Ladri acrobati, scalata da brividi. Cassaforte svuotata e fuga con l’oro

Cantù I tre sono saliti di pomeriggio al quarto piano in una palazzina di via Ettore Brambilla. Poco dopo un altro colpo in un appartamento di via Aspromonte. Bottino limitato a un bracciale

Una scalata da brividi sui balconi. Fino al quarto piano. Per poi entrare dalla finestra e, con un flessibile, tagliare una cassaforte, prendere ori, carte di credito, un orologio e un paio di scarpe firmate. E poi ridiscendere, senza vertigini, dall’esterno. I ladri acrobati spericolati sono entrati in azione, stavolta, in un condominio del centro, in via Ettore Brambilla. Un altro furto, poco dopo, è stato messo a segno in via Aspromonte. In questo caso, i ladri si sono limitati al primo piano: scalata e via con un bracciale.
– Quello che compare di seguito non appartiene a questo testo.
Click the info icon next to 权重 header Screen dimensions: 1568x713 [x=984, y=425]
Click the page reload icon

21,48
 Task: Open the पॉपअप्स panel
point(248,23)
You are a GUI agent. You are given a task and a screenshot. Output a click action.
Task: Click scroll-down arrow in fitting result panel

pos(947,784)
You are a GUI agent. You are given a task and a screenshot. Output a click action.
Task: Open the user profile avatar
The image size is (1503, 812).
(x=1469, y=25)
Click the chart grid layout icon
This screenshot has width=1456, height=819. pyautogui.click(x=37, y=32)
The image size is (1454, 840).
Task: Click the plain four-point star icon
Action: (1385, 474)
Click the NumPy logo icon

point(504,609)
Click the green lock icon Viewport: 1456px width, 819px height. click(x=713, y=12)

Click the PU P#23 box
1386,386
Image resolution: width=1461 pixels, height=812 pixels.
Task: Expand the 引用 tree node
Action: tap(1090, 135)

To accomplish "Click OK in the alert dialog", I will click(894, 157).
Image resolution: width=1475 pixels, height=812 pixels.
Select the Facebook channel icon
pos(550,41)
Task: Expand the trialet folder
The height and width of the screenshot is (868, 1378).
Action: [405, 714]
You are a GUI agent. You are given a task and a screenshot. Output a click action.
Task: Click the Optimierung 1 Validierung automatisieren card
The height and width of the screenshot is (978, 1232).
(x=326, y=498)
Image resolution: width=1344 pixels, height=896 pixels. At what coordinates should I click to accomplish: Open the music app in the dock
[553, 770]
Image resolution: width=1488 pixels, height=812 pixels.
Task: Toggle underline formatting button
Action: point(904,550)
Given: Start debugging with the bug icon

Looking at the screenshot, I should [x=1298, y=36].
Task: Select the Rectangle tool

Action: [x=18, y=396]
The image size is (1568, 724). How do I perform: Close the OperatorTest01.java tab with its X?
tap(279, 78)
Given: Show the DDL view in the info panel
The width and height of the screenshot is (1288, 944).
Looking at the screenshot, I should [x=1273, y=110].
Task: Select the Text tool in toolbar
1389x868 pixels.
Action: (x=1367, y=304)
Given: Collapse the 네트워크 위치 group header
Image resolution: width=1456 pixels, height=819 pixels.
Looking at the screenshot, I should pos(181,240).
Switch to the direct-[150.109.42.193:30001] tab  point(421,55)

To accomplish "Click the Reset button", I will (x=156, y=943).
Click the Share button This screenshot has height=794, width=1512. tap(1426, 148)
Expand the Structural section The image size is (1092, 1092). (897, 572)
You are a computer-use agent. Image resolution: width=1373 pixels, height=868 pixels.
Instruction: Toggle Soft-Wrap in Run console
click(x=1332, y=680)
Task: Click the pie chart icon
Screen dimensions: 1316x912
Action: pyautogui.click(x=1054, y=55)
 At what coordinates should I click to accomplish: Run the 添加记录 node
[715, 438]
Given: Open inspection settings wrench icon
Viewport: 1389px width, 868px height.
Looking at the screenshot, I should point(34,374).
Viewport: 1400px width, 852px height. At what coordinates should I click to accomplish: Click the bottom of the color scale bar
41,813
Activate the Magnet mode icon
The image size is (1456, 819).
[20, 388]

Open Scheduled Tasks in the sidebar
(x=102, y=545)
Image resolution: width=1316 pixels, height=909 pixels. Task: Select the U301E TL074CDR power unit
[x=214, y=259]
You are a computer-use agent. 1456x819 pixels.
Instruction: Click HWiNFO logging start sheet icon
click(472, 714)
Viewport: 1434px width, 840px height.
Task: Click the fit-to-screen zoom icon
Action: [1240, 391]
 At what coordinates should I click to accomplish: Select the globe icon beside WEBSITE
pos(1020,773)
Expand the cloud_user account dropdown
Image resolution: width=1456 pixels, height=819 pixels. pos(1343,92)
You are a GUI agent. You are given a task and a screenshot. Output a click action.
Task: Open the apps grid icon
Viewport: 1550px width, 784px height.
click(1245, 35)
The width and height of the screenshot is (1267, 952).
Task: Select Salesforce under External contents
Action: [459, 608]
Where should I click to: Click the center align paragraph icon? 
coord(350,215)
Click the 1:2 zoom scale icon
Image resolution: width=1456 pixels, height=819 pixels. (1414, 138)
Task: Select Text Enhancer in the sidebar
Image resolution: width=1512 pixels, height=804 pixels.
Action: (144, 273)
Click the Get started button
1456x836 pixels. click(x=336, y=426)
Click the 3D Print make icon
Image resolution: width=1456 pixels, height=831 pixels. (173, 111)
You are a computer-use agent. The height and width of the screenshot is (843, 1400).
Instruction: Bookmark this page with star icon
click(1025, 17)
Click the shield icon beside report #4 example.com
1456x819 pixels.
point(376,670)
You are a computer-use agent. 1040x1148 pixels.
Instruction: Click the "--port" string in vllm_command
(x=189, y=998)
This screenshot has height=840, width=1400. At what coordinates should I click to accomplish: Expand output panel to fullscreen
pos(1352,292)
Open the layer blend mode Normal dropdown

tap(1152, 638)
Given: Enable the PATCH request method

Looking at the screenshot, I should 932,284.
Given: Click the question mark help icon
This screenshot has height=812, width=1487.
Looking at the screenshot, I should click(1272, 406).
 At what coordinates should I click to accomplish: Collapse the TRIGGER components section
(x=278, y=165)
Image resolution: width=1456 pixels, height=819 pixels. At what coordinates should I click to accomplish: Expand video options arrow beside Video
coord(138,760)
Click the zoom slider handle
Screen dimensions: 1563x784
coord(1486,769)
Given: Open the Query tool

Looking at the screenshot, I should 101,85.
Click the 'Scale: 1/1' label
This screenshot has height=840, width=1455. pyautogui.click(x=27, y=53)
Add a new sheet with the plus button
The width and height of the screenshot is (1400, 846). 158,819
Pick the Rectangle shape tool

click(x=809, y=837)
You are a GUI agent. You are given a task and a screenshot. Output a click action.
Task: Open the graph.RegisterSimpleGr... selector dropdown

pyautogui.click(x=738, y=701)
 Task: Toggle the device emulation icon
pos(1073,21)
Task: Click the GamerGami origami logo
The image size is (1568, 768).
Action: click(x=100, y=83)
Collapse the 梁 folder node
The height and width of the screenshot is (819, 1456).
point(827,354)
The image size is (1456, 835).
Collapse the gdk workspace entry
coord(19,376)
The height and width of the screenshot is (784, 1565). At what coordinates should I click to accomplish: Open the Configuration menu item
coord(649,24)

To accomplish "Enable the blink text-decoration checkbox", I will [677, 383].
Difficile pensare che, da una finestra al quarto piano, possano entrare i ladri. E invece è successo, l’altro pomeriggio, in via Brambilla, la strada che collega Pianella a Galliano. Tra le 17.30 e le 18, i ladri hanno scalato la facciata sul retro.

Un commando votato all’azione: in tre - sono stati visti da un cittadino, mentre scendevano da un balcone all’altro, durante la fase discendente, dopo la scalata e il furto - hanno raggiunto un appartamento dove, in quel momento, i residenti non erano in casa. La tapparella in parte era appena alzata. I ladri - del resto, chi può pensare a un furto del genere a quell’altezza - sono così entrata in una camera, dove decenni prima era stata incassata nel muro una piccola cassaforte.

Carte di credito, orologi e le Hogan

Camera in disordine e svariati danni. Via con carte di credito, assegni, ori e orologi, penne, persino un paio di scarpe Hogan. Durante il taglio della cassaforte, tra i vicini c’è chi ha sentito dei rumori. Ma, vista l’ora, ha pensato ai più canonici lavoretti in casa. Infine, la scoperta del furto. E le ore successive, per i derubati, passate tra Carabinieri e altre necessarie commissioni.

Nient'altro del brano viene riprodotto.